ANON.: The Play of Daniel – The Dufay Collective/ William Lyons, director – Harmonia mundi

by | Aug 18, 2008 | Classical CD Reviews | 0 comments

ANON.: The Play of Daniel – The Dufay Collective/ William Lyons, director – Harmonia mundi HMU907479, 68:23 *****:

Ludus Danielis or The Play of Daniel is the richest and most sumptuous of the surviving medieval liturgical dramas due to its sophistication and variety. It dates from the early years of the 13th century and was not written by one author. Rather, it is the result of an accretive process: an organic harvest of multiple arrangements, adaptations of pre-existing material and brand new compositions spanning many years and many performances. It has an immediacy and visceral power that is almost modern. In the brilliance of its narrative and the sheer beauty and inventiveness of its music, it has the sui generis nature representative of our modern era’s notion of art. It quickly disposes of medieval generic anonymity with the first few glistening notes softly rung from gently tolling bells and the shimmering arabesques shyly offered by ancient harps. More than simply a play, its processional elements and framework of ritualistic spectacle suggests an atavistic theatricality linking millennia of religious observance. The Play of Daniel is contained in a manuscript originally discovered in the Cathedral of Beauvais in northern France. It is now in the British Museum – a beautifully illustrated musical manuscript whose notation is characterized by rhomboid puncta (medieval notes) written on a four-line staff.

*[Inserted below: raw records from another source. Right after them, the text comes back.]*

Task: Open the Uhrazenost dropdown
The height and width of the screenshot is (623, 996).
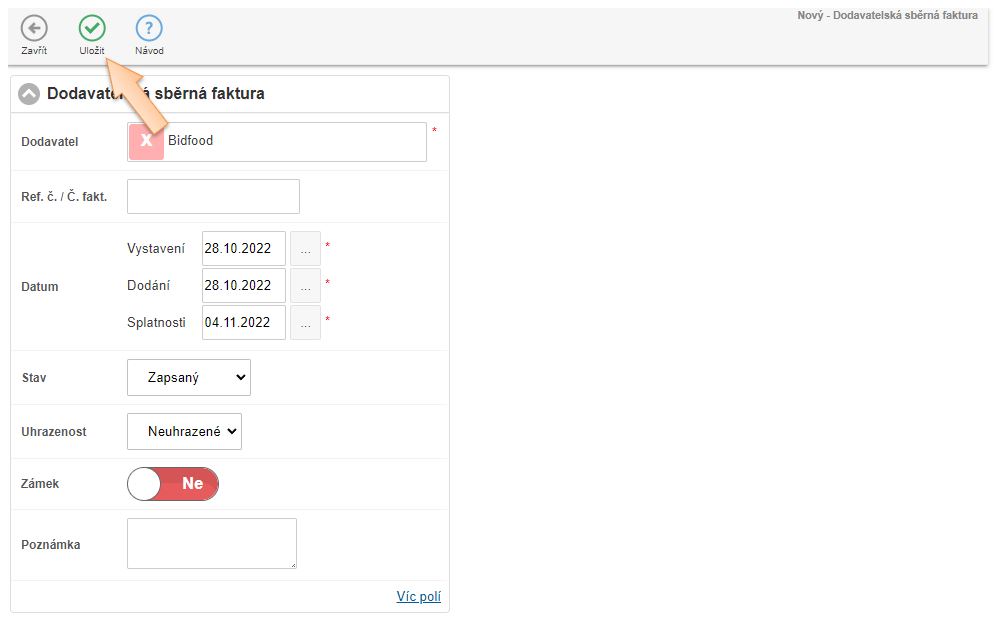Action: point(184,432)
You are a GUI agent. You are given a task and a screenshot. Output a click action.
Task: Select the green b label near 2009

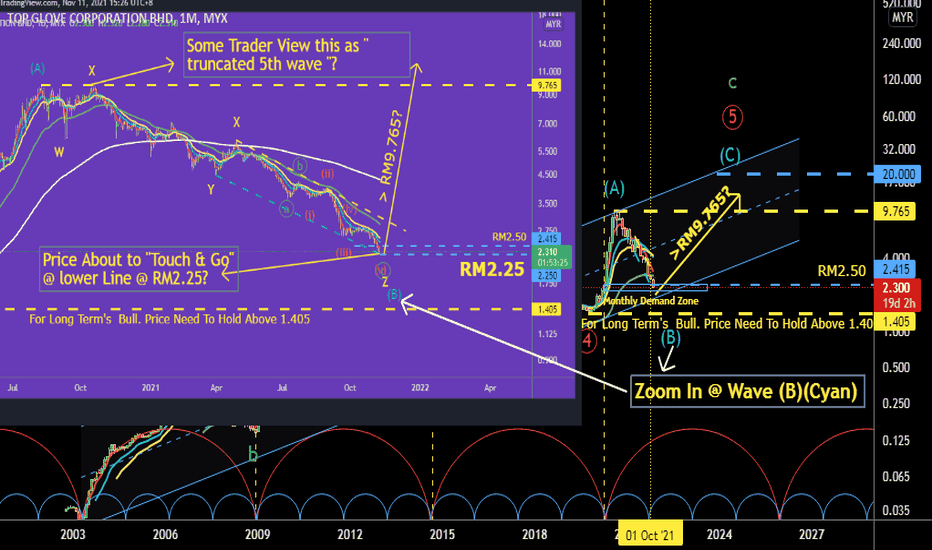[253, 456]
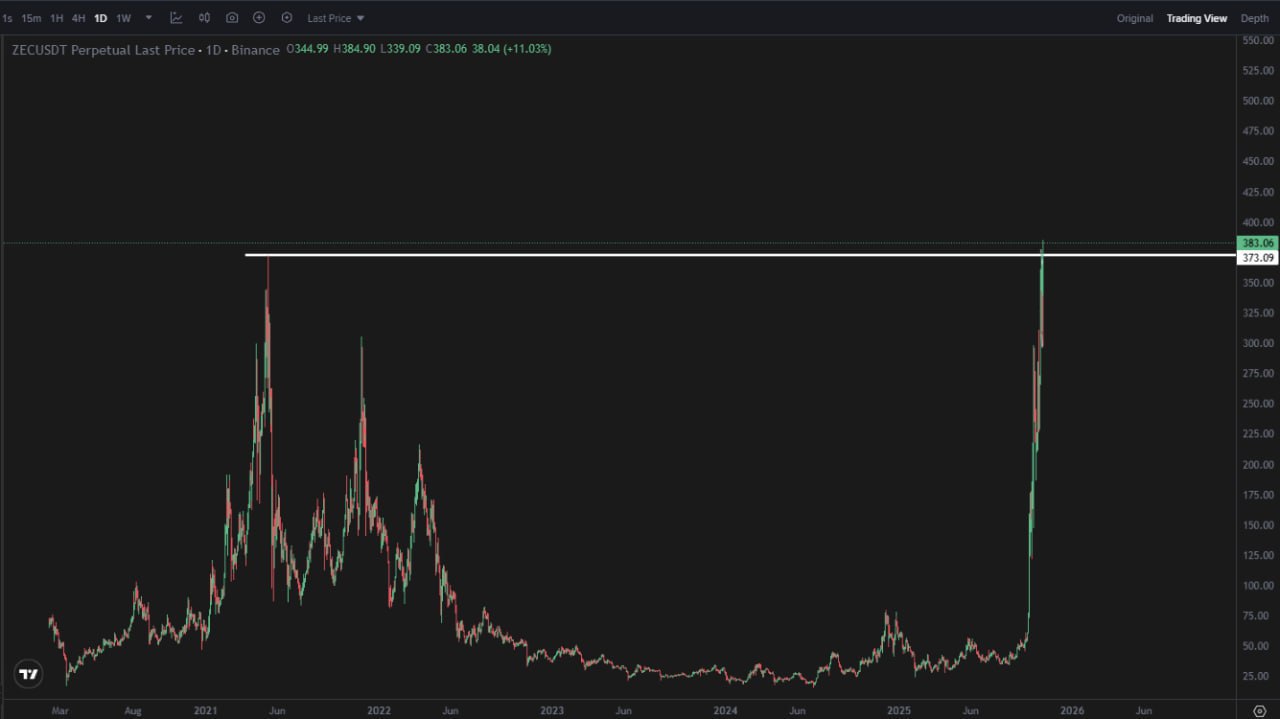Select the 1W time interval

123,18
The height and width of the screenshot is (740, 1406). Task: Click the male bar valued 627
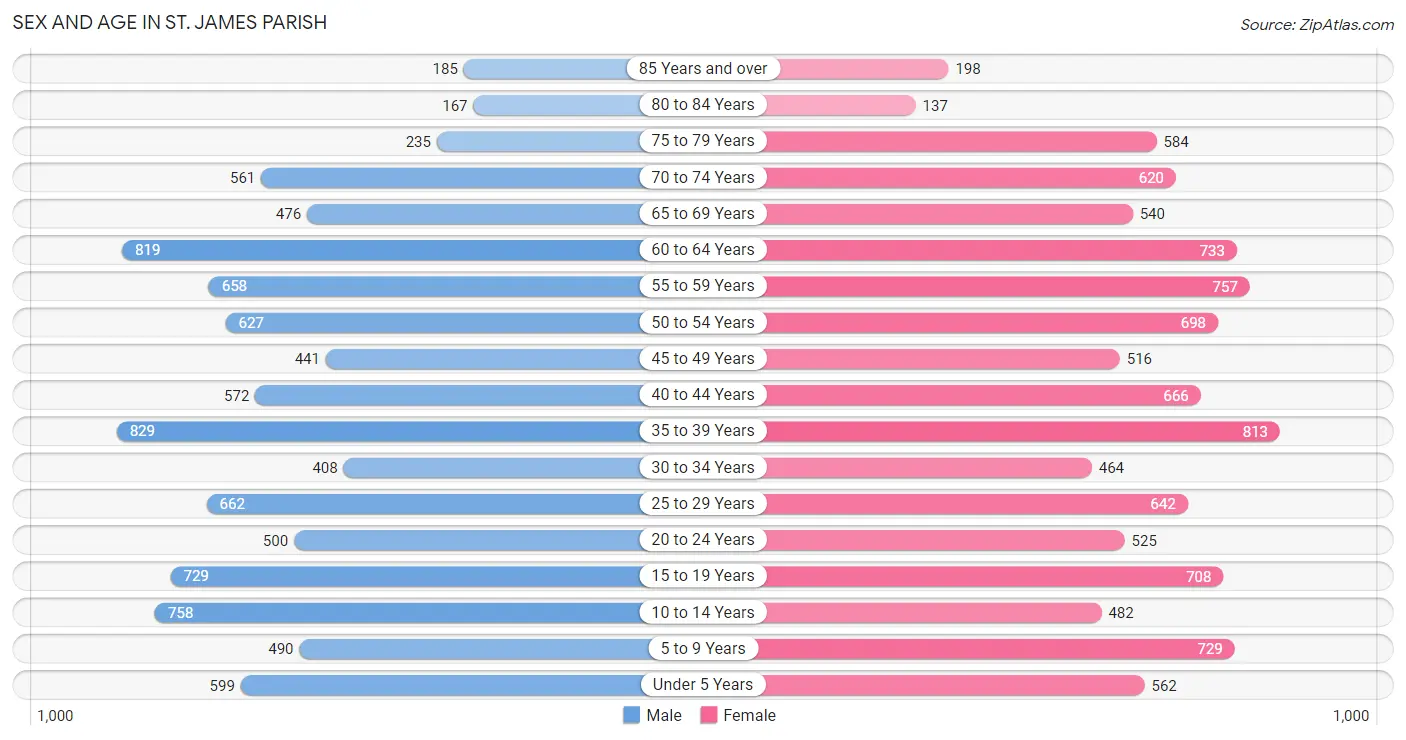click(464, 322)
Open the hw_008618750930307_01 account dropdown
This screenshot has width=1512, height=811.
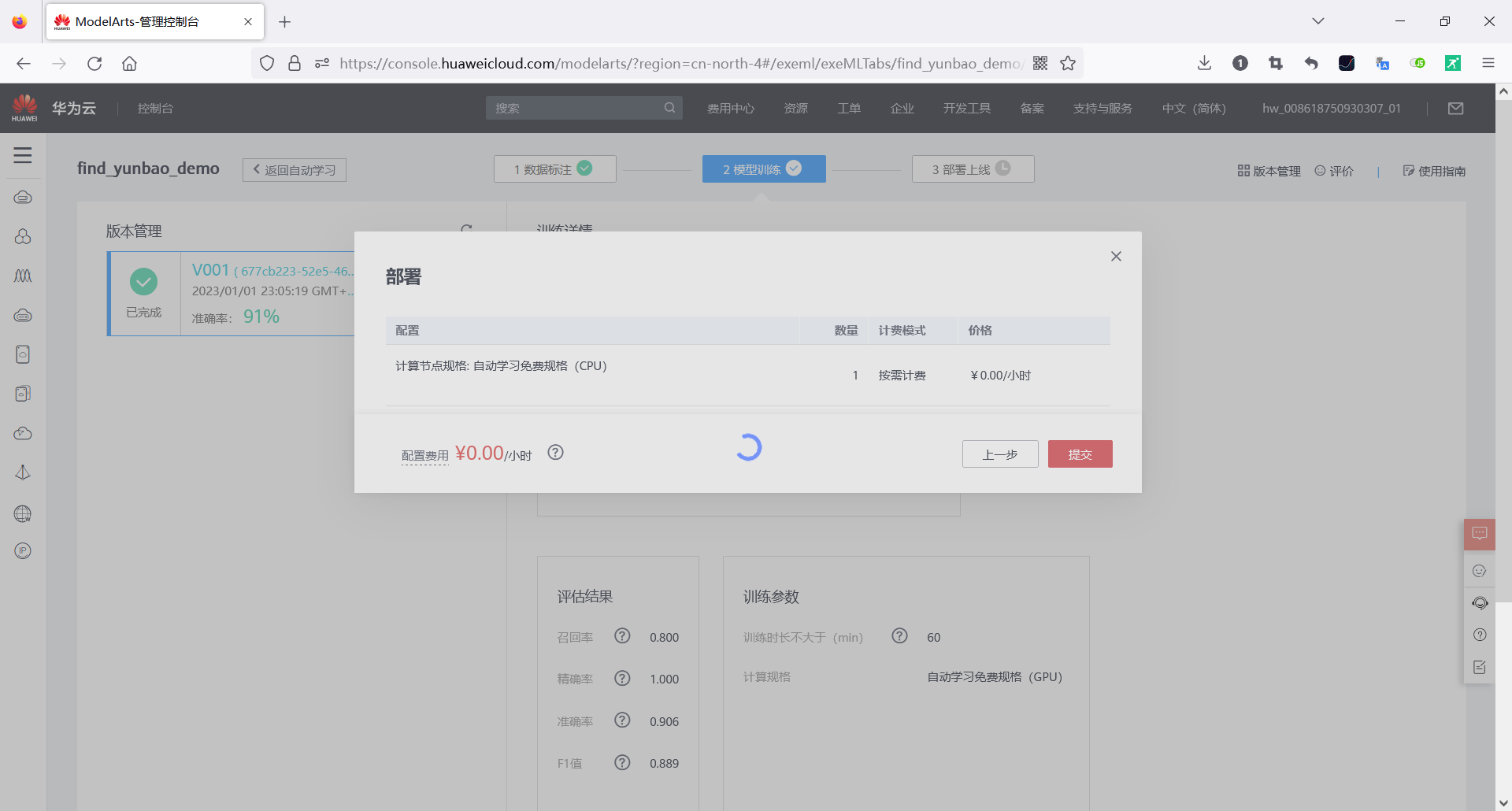[1331, 108]
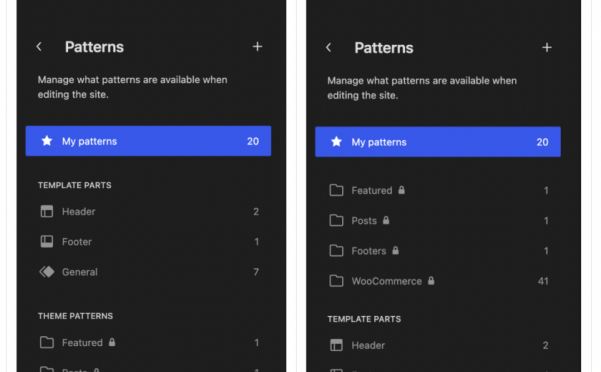Click the Header template part icon in left panel
The image size is (601, 372).
click(47, 211)
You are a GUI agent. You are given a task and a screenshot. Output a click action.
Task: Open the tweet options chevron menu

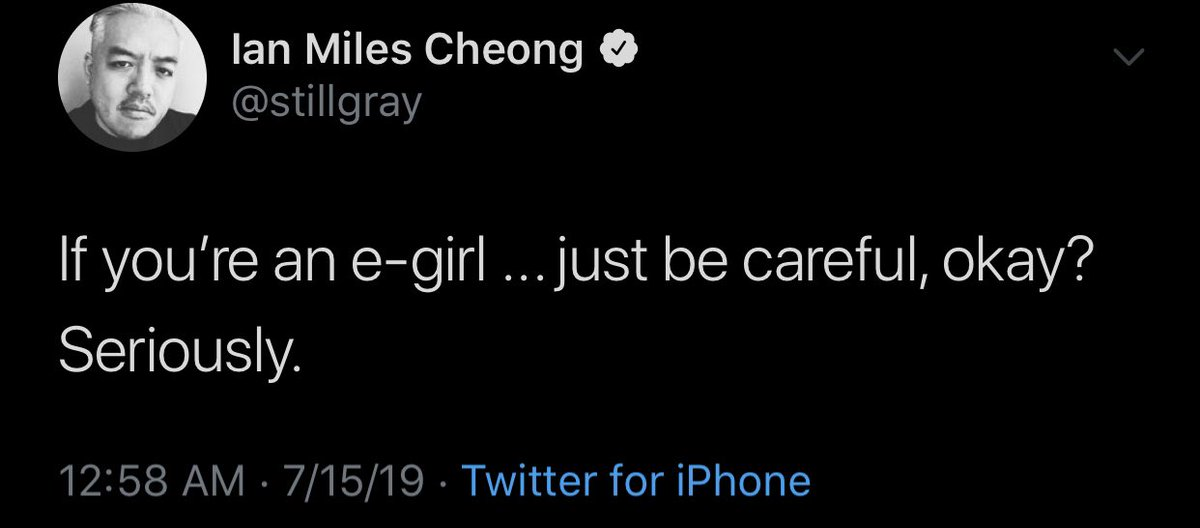pyautogui.click(x=1129, y=61)
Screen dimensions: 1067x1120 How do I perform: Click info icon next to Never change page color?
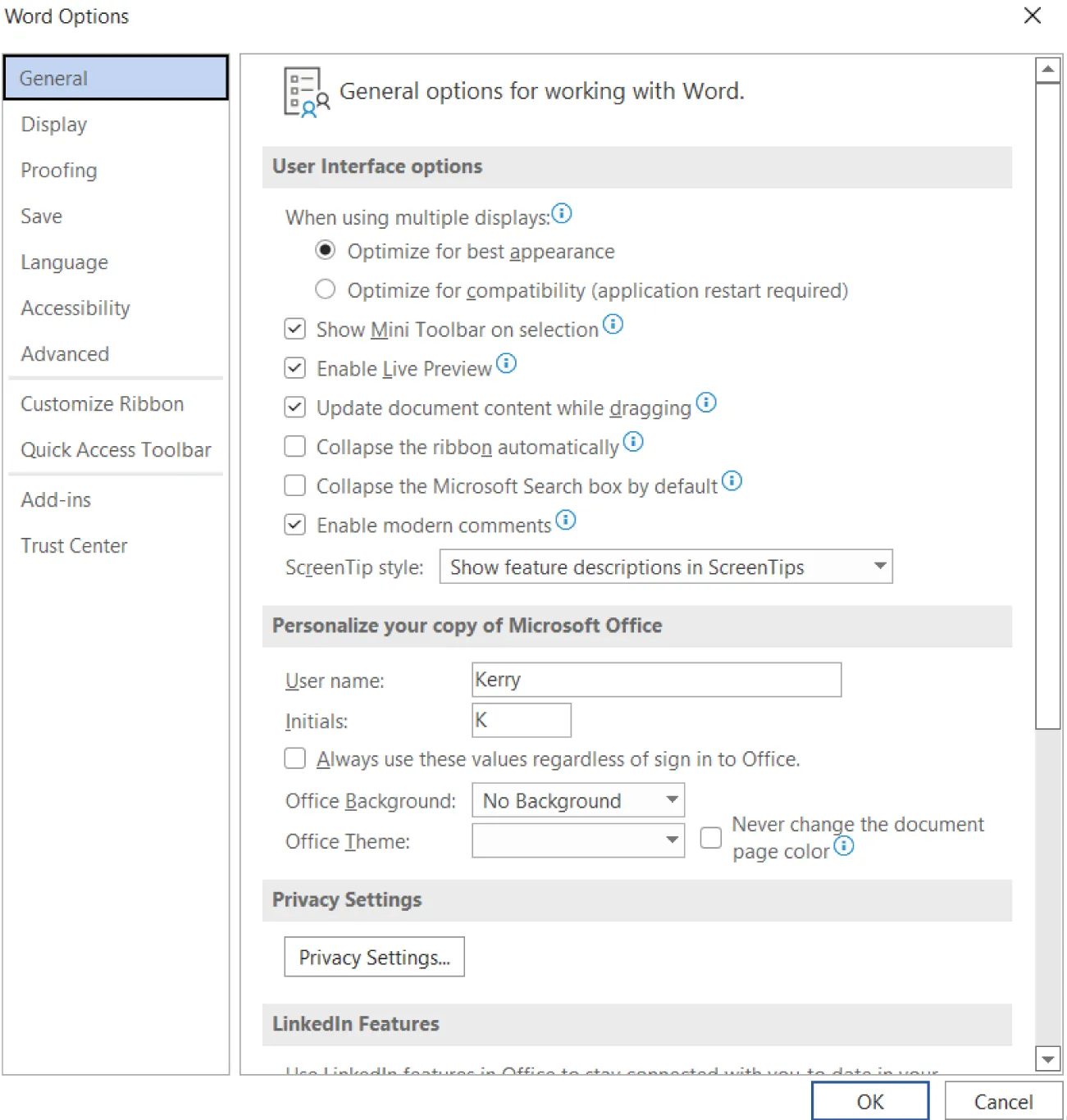click(843, 847)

The play was devised and performed by the young people of Beauvais: either the students of the cathedral school or the junior clerics or subdeacons. These lowest rank of clergy were notorious for their riotous and ribald behavior during the three day Christmas celebration that they traditionally ‘controlled’, which included the Feast of the Circumcision (January 1). The licentious period associated with the infamous junior clerics was soon unfavorably described as the “Feast of Fools”. Inclusion of the play into the officially sanctioned Christmas festivities was obviously an attempt, perhaps desperate, to temper the behavior of the junior clergy and cathedral students, whose attitude may not have been unlike that of the rowdier elements of an English boarding school.

The narrative of The Play of Daniel was a refinement of an earlier play written by a pupil of the great French scholastic philosopher Peter Abelard with the appropriately cheerful name of Hilarius. The story combines two elements from the Book of Daniel: the famous one of Daniel in the lion’s den and the interpretation of the Writing on the Wall. The brilliantly variegated music features at least 50 distinct melodies that are unrepeated and untraced to other sources. These melodies are largely syllabic in nature and appear to fit naturally into the sonic patterns created by the Latin verses. The relatively easy fusion of elements gives the play an organic essence representative of the highest artistry, despite its unknown multple authorship. That may help to ameliorate the difficulties attendant in performing the work, whose musical transcription allows for both rhythmic and free interpretations. The Dufay Collective under director William Lyons adopt the basic rule that all choruses are rhythmic and all solos are unmeasured. This facilitates a forceful dramatic declamation in the solo sections, and a powerful inertial movement for the processions or conductus.

The text’s rubrics (words or sections highlighted in red ink) contain clear indications for character reactions, who variously look amazed, cry out, rush about and applaud. The several processions or conductus allow for group movement and chorus comment on the action. Musical instrumentation, however, is not indicated and is left up to the performers. The Dufay Collective select their instrumental accompaniment either through cues supplied by characters and action or through their own artistic sensibility. Their selections are lovingly sensitive to textual nuance. Bells, harps, vielles, percussion, portative organ, recorders and flutes are alluring in their sensuous, sonorous beauty. They never impose themselves upon the voices, which are equally beautiful in their selection and deployment. Both soloists and choristers provide the appropriate dramatic expressiveness coupled with an air of ancient mystery that brings this timeless and enigmatic musical drama to life. The brilliantly recorded CD manages to create a nebulous scrim of reverberant sound upon which the entire work unfolds. The exemplary sonics are deeply resonant and three-dimensional, with the supple liquidity of a cathedral performance. It is hard to imagine this recording improved upon any time soon. The Play Of Daniel by the Dufay Collective is most strongly recommended for all lovers of music regardless of the era.